该反应起始原料易得,条件温和,合成路线简短、操作方便,成本较低。该反应具有较好的区域选择性和立体选性,产率高,并且可将该反应进行克级放大生产,因此在有机合成中具有较高的实用性。通过此法合成的4-甲基吡咯烷类化合物III具有潜在的生物活性,羟基可以进行多种衍生化,在新药研发领域有较好的应用前景。
本发明的较佳反应条件为:
(1)催化剂为三苯基膦;
(2)邻羟基芳香醛亚胺类化合物、联烯酸酯、三苯基膦用量的摩尔比为1∶1.2∶0.2;
(3)溶剂为二氯甲烷;
(4)反应温度为室温(氩气保护);
(5)反应时间为2小时;
(6)本发明中的化合物III可以用上述或类似上述的制备方法制备得到,根据取代基的不同和取代基位置的不同选用相应的原料即可。
(四)具体实施方式
下面结合具体实施例来进一步描述本发明,本发明的优点和特点将会随着描述而更为清楚。但这些实施例仅是范例性的,并不对本发明的范围构成任何限制。本领域技术人员应该理解的是,在不偏离本发明的精神和范围下可以对本发明技术方案的细节和形式进行修改或替换,但这些修改和替换均落入本发明的保护范围内。

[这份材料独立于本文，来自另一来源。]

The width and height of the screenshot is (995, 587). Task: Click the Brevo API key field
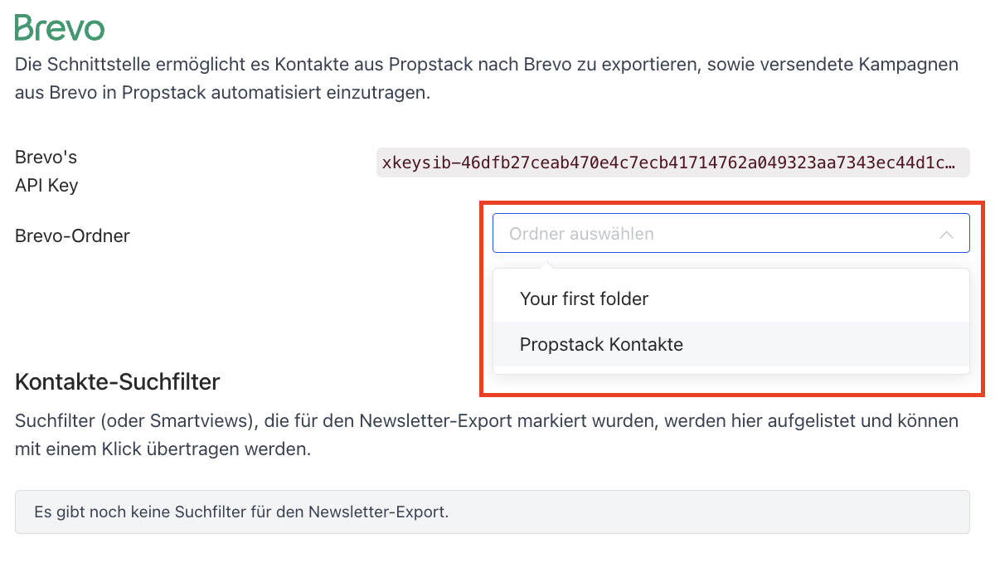click(x=672, y=163)
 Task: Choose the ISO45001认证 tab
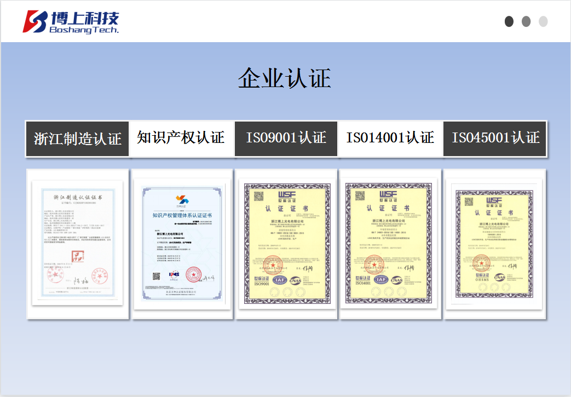495,137
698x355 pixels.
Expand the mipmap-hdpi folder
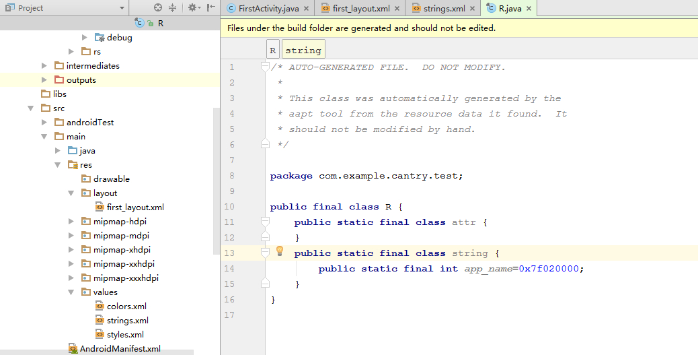[x=71, y=222]
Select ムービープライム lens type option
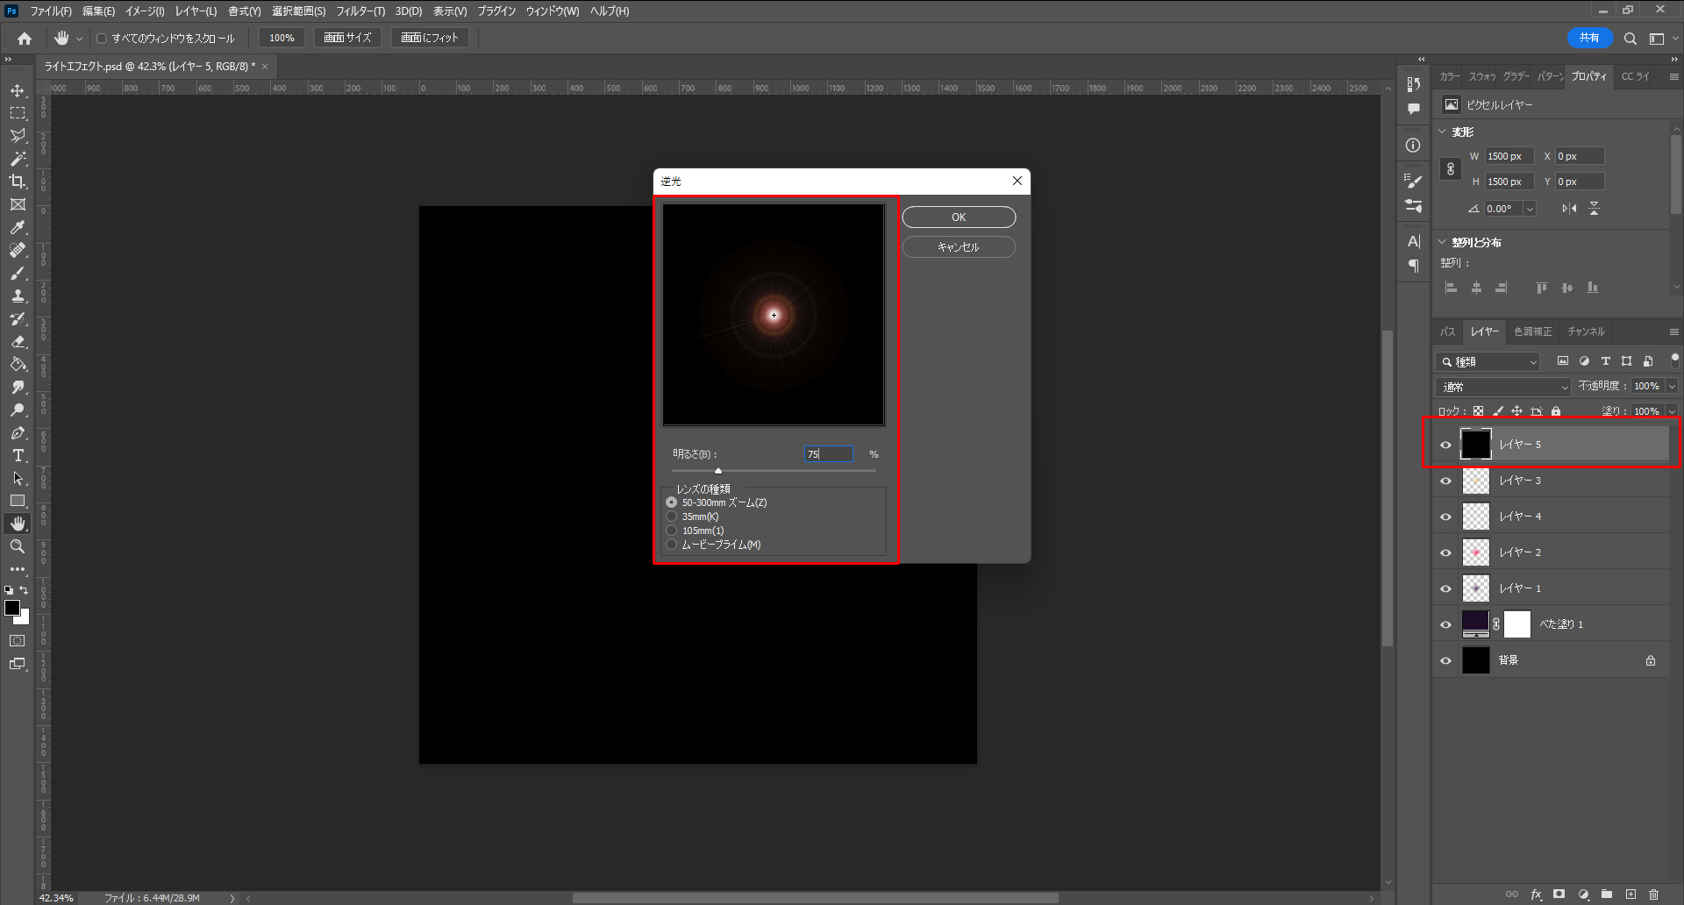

实施例1:(E)-4-(2-(苄氧基)-2-氧代亚乙基)-5-(2-羟基苯基)吡咯烷-2,2-二羧酸二乙酯(III-1)
在氩气保护下,在25mL圆底烧瓶瓶中加入二氯甲烷(2.0mL)、(E)-2-((2-羟基亚苄基)氨基)丙二酸二乙酯(0.1mmol,45.4mg)、联烯酸酯(0.12mmol,20.9mg)和三苯基膦(0.02mmol,5.25mg)。搅拌反应2h。将反应液浓缩,经以石油醚∶乙酸乙酯体积比为5∶1的混合溶剂作为洗脱剂柱层析洗脱,分离得到白色固体III-1 43.5mg,收率96%。
1H NMR(500MHz,Chloroform-d)δ9.85(s,1H),7.41-7.33(m,5H),7.28-7.22(m,1H),7.01(dd,J=7.4,1.6Hz,1H),6.88(qd,J=7.8,1.2Hz,2H),5.49(q,J=2.6Hz,1H),5.18(d,J=12.3Hz,1H),5.12(d,J=12.3Hz,1H),4.98(d,J=2.5Hz,1H),4.34(dtdd,J=14.2,11.7,8.6,5.4Hz,4H),3.90(ddd,J=20.3,2.6,1.2Hz,1H),3.82(dt,J=20.4,2.7Hz,1H),1.36(td,J=7.1,3.6Hz,6H).HRMS(ESI+)m/z 468.2021[M+H]+
实施例2:(E)-5-(2-羟基苯基)-4-(2-甲氧基-2-氧代亚乙基)吡咯烷-2,2-二羧酸二乙酯(III-2)
以甲基丁-2,3-二烯酸甲酯(11.77mg,0.12mmol)为原料,操作方法同III-2,得白色固体III-2 29.8mg,收率79%。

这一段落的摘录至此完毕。